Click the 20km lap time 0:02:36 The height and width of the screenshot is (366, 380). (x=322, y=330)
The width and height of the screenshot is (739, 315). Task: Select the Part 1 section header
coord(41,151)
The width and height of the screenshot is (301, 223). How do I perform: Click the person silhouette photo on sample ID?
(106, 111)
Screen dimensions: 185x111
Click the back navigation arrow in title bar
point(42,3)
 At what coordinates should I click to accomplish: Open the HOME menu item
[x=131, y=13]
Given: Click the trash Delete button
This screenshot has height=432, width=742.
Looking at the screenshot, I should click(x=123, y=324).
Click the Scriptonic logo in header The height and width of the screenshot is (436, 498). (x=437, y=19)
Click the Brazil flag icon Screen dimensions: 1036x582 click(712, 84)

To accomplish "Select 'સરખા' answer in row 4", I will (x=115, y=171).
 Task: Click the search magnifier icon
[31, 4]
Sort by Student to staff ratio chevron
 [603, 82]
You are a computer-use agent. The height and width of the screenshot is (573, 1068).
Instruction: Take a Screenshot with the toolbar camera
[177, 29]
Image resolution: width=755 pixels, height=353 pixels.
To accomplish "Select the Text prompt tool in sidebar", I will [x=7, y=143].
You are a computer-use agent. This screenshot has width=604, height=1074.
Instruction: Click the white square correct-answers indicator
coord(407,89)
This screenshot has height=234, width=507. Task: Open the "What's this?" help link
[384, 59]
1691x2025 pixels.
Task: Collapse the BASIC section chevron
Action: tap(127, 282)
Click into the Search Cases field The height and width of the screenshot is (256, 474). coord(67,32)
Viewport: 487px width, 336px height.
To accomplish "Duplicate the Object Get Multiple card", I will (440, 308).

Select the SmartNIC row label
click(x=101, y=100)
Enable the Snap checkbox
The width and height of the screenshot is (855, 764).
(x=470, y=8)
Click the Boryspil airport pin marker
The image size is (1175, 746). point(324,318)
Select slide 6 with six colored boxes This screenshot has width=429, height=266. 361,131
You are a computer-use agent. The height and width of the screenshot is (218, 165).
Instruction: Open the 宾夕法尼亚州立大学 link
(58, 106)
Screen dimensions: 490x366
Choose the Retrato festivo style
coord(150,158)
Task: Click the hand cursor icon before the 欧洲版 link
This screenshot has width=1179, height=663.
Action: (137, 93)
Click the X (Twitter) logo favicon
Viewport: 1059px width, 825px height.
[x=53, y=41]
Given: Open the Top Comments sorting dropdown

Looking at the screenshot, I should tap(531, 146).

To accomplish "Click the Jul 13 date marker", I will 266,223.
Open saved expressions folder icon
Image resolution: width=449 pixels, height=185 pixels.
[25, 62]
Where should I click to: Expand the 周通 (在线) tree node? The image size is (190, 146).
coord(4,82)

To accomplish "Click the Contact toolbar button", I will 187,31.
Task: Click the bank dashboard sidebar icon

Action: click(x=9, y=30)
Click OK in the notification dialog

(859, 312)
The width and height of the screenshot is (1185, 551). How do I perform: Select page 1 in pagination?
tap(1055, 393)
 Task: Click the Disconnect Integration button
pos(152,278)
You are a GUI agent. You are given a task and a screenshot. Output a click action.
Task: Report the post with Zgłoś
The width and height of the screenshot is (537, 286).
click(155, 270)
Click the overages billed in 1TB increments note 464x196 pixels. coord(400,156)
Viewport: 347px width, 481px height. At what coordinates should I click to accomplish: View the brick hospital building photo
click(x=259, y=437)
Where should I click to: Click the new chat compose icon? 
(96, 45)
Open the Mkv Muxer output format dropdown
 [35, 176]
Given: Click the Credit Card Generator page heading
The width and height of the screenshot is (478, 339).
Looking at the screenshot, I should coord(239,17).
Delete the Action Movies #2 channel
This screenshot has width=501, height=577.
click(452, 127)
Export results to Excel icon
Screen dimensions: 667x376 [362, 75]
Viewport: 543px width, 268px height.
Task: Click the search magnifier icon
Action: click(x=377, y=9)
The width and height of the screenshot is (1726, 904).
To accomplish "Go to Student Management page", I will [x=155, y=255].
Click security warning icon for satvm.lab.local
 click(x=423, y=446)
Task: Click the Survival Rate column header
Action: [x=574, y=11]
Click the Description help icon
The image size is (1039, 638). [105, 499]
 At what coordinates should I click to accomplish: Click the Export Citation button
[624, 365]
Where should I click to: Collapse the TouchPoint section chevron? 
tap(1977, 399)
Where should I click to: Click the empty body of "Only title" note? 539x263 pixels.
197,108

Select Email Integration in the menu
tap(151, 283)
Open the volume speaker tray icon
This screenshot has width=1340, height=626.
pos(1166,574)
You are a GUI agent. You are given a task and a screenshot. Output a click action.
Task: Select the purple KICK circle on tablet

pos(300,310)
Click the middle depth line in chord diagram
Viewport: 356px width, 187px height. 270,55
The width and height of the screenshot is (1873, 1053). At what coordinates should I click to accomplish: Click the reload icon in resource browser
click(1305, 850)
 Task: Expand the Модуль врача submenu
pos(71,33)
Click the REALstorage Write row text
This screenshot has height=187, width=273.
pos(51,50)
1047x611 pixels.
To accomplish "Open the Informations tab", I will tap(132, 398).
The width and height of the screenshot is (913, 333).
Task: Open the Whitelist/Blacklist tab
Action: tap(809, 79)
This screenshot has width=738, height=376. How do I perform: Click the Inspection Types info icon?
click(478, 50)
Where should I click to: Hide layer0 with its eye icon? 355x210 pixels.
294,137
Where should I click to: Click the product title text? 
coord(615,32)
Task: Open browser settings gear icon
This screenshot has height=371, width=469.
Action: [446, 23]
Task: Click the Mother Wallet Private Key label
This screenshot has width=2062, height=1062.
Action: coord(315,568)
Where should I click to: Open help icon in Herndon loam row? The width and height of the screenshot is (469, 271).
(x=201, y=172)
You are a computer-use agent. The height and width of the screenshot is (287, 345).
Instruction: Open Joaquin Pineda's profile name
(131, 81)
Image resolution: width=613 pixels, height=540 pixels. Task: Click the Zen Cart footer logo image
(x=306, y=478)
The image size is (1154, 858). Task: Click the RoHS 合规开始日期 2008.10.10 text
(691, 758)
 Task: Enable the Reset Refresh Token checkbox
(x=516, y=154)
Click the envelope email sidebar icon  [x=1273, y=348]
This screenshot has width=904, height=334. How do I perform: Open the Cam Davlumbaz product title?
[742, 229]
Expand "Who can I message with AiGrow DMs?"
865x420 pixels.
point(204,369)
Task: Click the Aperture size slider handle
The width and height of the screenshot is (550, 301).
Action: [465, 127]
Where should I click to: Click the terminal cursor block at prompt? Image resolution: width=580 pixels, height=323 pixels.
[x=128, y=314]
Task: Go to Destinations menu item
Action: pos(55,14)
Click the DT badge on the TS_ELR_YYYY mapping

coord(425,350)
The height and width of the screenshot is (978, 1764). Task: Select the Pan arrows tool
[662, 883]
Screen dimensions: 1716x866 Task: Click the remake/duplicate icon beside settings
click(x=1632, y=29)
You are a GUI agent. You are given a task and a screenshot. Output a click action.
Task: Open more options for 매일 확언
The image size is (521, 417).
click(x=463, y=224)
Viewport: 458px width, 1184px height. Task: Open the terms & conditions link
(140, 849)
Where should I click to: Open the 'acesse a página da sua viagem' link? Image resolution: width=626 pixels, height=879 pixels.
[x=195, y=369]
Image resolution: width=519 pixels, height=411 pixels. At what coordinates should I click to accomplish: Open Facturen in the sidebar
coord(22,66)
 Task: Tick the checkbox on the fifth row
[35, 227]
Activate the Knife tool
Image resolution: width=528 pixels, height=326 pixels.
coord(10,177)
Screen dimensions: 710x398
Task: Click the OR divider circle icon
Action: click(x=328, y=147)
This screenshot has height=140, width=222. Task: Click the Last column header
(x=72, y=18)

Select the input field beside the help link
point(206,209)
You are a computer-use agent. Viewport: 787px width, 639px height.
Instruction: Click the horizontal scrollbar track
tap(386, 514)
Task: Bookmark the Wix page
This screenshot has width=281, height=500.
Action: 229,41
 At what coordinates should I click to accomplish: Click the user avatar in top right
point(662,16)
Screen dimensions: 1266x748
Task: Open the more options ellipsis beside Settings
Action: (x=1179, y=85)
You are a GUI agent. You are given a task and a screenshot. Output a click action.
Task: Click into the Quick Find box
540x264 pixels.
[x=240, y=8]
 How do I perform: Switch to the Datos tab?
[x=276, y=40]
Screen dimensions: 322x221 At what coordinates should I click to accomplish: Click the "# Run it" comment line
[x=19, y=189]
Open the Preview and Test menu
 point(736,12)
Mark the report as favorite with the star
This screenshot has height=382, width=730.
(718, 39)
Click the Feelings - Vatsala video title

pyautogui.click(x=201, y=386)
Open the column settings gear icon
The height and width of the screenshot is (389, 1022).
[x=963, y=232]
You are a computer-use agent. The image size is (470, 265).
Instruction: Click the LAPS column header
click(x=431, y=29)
======
### Stated goal
Please convert the material from the line with "You are a computer-use agent. Viewport: 787px" to the line with "point(736,12)", both included, into a Markdown table with the columns Row and Line. Number each line in Row, and leave out any blank lines.

### Exercise answer
| Row | Line |
|---|---|
| 1 | You are a computer-use agent. Viewport: 787px width, 639px height. |
| 2 | Instruction: Click the horizontal scrollbar track |
| 3 | tap(386, 514) |
| 4 | Task: Bookmark the Wix page |
| 5 | This screenshot has width=281, height=500. |
| 6 | Action: 229,41 |
| 7 |  At what coordinates should I click to accomplish: Click the user avatar in top right |
| 8 | point(662,16) |
| 9 | Screen dimensions: 1266x748 |
| 10 | Task: Open the more options ellipsis beside Settings |
| 11 | Action: (x=1179, y=85) |
| 12 | You are a GUI agent. You are given a task and a screenshot. Output a click action. |
| 13 | Task: Click into the Quick Find box |
| 14 | 540x264 pixels. |
| 15 | [x=240, y=8] |
| 16 |  How do I perform: Switch to the Datos tab? |
| 17 | [x=276, y=40] |
| 18 | Screen dimensions: 322x221 At what coordinates should I click to accomplish: Click the "# Run it" comment line |
| 19 | [x=19, y=189] |
| 20 | Open the Preview and Test menu |
| 21 |  point(736,12) |